The solar inside Winterfell is warmer than the corridors, but the heat does little to soften the room. Animal skins lie scattered across the floor, their glassy eyes catching the firelight. A long table dominates the chamber, cluttered with ledgers, knives, half-burned candles, and a wooden box that smells faintly of iron.
Ramsay Bolton is not seated when you enter.
He is pacing.
Not with impatience — with purpose. A folded letter taps rhythmically against his palm as he walks, turn after turn, like a hound worrying a bone. He stops only when he notices you in the doorway.
“There you are,” he says, as if you were expected all along. “Come closer. You shouldn’t hover. It makes people nervous.”
A faint smile. He enjoys that.
When you approach, he sets the letter down and nudges a small object toward you with one finger.
It’s a finger bone. Clean. Polished.
“Curious thing,” he says lightly. “What we keep, and what we throw away.”
He watches your reaction with open interest — not hiding it, not pretending otherwise.
Then, just as easily, he turns away, picking up a ledger.
“Work,” he sighs, overly dramatic. “So much of ruling is work. You’d think conquering a castle would be the difficult part. It isn’t. It’s the keeping that bores me.”
He flips a page, scanning columns of numbers he clearly understands but resents.
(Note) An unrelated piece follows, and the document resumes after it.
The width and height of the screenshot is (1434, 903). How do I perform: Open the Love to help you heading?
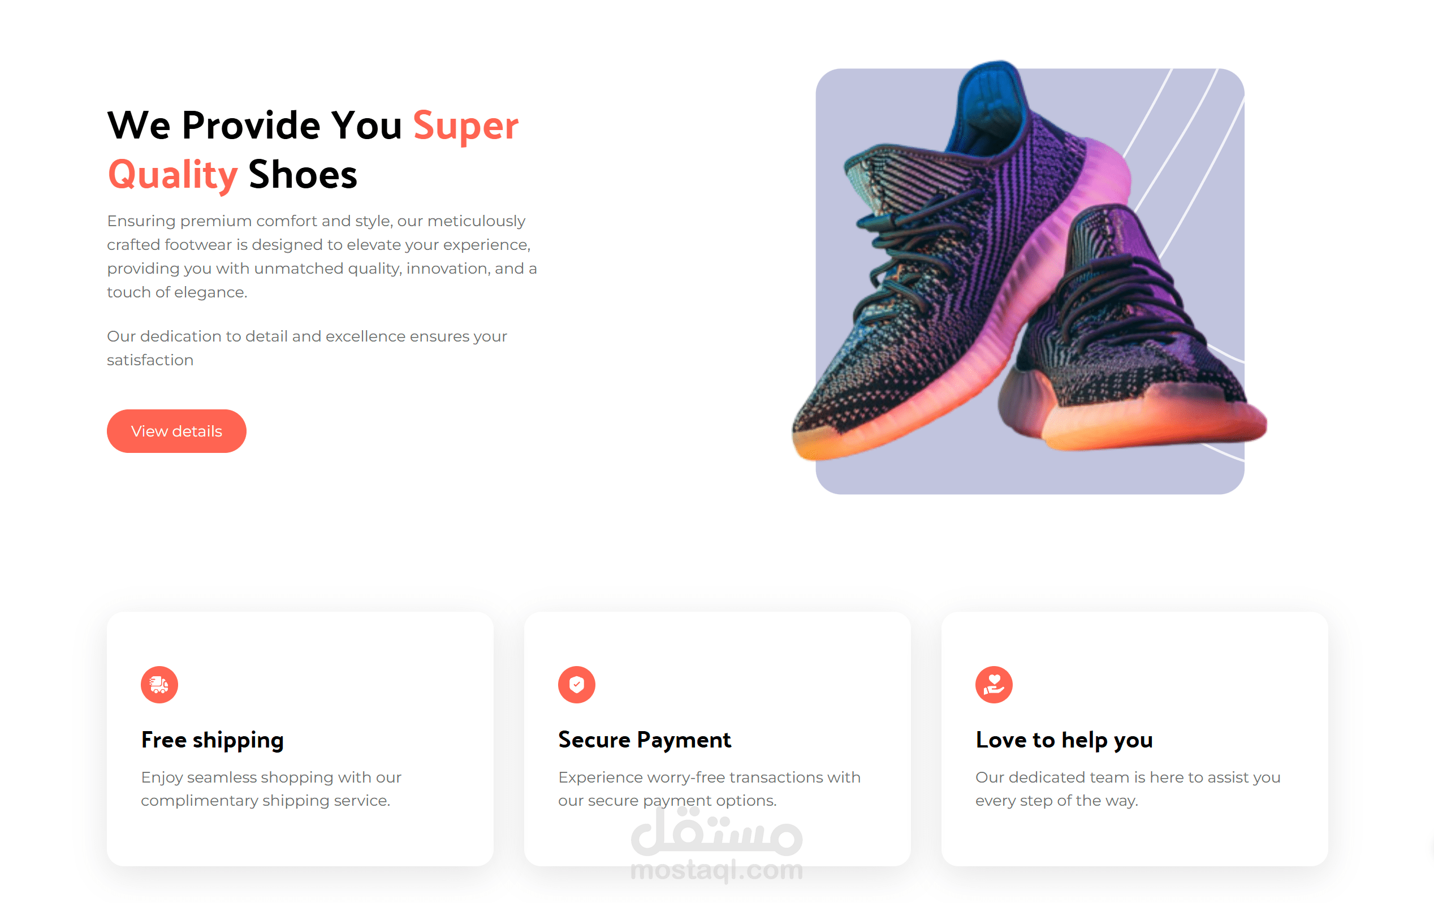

“The miller claims wolves took two of his sheep,” he says. “Wolves, in this weather. Clever beasts.”
A beat.
“Do you believe him?”
He glances at you, head tilted slightly — not seeking truth, but testing instinct. Before you can answer, he chuckles under his breath.
“It doesn’t matter. He believes it. That’s enough for him to lie well.”
He closes the ledger with a soft thud and suddenly steps closer — too close — invading your space as though examining a specimen.
“You’re learning,” he murmurs. “I can see it. The way you watch. The way you choose your silences.”
His hand lifts, brushing a strand of hair back from your face. The gesture is almost tender — almost.
His grip tightens at the end.
“Silence can be wise,” he says softly. “It can also be mistaken for defiance.”
A long pause. His eyes search yours, not for affection, but for resistance. For cracks.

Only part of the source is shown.